Tuesday, with the guidance of Shalini Le Gall, we toured a number of installations aimed at (or tangent to) the Origins theme at the Colby College Museum of Art. The majority of the work we discussed was displayed in the Davis Curricular Gallery, which (aside from a few bird-centric pieces) has been furnished to serve this year’s humanities theme. Shalini encouraged the group to meander about and eventually select a piece or two to share a few thoughts on. Among the works in Davis gallery were a handful of acrylic paintings, some photography (of varying dimensions), and a number of works composed of less common media, such as artistically amended pages from books and works including paper money.
One piece particularly stole my attention: a giant steel frame (roughly 4’x6’) covered in rows of carefully arced tickets of colored paper. While the piece as a whole was pretty hard to miss, with its steel construction and hundreds of colorful paper slips, the details could have slipped by you if you weren’t careful. Each row had been assembled with different paper currency. I’m still not entirely sure of it, but most currencies on the piece appeared obsolete, although in pristine condition. The antique Polish Złoty gave it away on first encounter, followed by spottings of a number of now defunct regimes.
The name of this rather grand, bright, and eclectic piece was “Wall of Lamentation XIII”.
[On a side note, the piece had been gifted to Colby College by the artist, Santiago Montoya. I hope he was able to sell the previous twelve walls of lamentation… They cant have been cheap to make.]
The name is pretty much where I stop agreeing with Montoya on his philosophy surrounding the piece. According to Shalini, Montoya says his recent work is inspired the increasing disuse of cash in modern society. He disapproves of the abstraction of legal tender and is upset by the loss of cultural heritage which comes with cashlessness.
I see the point Montoya attempts to make. But to me, his ‘motivation’ seems almost like an afterthought to an overwhelmingly aesthetically pleasing piece. Let’s be real, this thing is beautiful. A solid stainless steel block filled with bills in mint condition (ha). I’m sure he knew this thing was going to look good when he dreamt it up (for the 13th time). If that was his intent, let that be known. I don’t think there’s any shame in that.

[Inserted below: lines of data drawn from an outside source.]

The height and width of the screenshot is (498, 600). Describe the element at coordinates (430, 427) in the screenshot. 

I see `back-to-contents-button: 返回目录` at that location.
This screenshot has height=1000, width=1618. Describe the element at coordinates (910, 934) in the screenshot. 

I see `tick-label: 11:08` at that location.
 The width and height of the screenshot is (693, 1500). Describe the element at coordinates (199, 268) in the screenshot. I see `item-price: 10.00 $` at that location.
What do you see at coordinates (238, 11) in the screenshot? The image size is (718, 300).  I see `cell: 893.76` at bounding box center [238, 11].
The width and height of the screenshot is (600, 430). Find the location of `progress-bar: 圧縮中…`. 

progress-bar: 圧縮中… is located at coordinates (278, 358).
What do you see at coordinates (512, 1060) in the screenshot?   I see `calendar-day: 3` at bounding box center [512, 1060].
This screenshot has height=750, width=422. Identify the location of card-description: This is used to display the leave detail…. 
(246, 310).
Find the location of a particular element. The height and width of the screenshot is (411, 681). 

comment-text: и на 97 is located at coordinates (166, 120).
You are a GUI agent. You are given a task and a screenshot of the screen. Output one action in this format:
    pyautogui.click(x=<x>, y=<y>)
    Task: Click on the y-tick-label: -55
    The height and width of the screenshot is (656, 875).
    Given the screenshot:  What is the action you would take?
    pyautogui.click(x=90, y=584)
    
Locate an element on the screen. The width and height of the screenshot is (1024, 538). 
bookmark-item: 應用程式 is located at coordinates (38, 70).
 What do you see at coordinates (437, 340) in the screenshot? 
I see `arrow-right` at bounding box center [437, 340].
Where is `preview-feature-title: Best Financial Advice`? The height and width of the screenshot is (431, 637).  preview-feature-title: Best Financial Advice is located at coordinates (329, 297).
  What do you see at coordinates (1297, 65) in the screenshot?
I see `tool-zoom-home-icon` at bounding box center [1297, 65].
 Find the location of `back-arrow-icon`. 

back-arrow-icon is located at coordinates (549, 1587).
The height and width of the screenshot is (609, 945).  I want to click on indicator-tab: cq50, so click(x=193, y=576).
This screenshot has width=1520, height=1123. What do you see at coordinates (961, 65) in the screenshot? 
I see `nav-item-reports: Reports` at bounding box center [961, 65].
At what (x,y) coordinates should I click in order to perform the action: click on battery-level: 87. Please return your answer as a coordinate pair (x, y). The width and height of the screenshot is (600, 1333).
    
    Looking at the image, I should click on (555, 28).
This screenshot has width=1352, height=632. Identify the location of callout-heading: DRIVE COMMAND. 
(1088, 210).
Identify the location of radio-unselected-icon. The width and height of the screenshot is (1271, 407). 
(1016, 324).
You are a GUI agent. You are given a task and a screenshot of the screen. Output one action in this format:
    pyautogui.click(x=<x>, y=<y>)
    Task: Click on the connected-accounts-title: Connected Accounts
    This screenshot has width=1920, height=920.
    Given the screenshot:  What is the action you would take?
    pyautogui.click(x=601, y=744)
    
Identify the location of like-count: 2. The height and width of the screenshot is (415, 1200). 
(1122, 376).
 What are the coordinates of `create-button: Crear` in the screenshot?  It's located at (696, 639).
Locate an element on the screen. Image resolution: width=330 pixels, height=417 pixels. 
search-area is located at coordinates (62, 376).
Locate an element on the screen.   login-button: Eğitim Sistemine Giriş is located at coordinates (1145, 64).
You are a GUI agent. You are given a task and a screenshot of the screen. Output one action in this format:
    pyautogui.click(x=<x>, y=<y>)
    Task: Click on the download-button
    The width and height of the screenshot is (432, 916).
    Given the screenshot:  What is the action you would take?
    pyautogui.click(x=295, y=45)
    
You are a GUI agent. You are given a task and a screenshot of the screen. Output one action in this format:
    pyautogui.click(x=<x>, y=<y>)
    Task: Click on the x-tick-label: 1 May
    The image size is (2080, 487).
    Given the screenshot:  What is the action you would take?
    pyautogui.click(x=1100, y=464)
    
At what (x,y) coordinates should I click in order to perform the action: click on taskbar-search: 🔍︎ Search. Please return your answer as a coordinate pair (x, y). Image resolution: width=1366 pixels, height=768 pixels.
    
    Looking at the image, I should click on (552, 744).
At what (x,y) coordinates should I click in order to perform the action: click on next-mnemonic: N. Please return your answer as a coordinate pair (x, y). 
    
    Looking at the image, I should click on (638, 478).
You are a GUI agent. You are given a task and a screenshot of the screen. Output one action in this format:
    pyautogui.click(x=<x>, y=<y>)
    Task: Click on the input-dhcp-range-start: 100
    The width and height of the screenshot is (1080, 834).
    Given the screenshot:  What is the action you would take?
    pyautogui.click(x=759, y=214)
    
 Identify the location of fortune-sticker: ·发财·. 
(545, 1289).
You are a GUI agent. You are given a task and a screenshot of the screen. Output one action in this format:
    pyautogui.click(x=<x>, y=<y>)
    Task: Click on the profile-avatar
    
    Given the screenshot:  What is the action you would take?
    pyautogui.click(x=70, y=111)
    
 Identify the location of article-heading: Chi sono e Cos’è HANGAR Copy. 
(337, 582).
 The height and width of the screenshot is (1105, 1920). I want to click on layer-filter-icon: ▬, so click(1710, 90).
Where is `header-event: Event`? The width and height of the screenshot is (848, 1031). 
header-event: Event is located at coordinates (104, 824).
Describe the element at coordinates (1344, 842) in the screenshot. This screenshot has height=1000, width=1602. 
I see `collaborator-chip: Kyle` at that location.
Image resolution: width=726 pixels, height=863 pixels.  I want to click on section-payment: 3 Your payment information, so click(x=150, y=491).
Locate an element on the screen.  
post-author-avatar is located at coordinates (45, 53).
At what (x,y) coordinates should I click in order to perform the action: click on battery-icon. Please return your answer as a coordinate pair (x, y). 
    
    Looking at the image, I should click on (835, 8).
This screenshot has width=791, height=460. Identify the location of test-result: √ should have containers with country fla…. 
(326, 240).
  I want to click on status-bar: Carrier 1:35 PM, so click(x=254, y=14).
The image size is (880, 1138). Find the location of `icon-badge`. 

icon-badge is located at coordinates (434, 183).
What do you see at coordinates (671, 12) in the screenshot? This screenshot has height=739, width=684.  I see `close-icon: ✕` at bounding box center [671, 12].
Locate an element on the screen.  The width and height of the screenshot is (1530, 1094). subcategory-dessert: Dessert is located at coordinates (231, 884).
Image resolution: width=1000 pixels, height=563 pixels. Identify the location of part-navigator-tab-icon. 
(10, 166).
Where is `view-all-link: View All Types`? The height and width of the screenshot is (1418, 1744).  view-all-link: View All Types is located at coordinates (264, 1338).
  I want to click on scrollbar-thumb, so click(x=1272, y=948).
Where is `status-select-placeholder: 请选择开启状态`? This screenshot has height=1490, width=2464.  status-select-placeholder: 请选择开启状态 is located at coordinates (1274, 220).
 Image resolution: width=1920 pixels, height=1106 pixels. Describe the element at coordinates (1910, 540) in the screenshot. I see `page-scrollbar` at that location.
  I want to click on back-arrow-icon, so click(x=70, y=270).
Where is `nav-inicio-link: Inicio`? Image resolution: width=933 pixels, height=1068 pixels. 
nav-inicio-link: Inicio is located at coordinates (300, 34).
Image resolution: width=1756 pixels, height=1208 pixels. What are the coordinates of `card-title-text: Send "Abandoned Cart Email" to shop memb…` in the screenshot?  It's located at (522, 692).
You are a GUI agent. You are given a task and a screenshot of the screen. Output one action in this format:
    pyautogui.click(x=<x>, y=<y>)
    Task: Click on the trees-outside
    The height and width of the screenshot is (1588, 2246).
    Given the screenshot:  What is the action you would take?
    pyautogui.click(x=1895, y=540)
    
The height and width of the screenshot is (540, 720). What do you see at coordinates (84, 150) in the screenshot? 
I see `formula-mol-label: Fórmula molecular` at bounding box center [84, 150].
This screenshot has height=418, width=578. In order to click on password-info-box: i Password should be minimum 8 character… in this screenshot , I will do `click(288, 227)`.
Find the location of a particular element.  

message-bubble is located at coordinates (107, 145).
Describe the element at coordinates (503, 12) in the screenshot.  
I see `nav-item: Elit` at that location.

However, with a title so powerful and a selection of beautifully illustrated currency from regimes not limited to the DPRK, Vietnam, Uzbekistan, and CCCP, I feel that Montoya misses out on a massive opportunity to make a statement on how centralized currency is a leash on the public for as long as it is functional. Centralized currency and artificially fabricated value leave the fate of a nation’s people at the fingertips of those who control the source. Additionally, paper money, with its ornate designs depicting either figures or objects of cultural heritage, is essentially propaganda (for better or for worse). The Wall of Lamentation deserves to be about the suffering caused by the bills it displays. Few people lament over a slimmer wallet and using plastic over paper. Billions have suffered at the hands of regimes starving their citizens of nourishment, education, healthcare, free agency, and freedom of speech.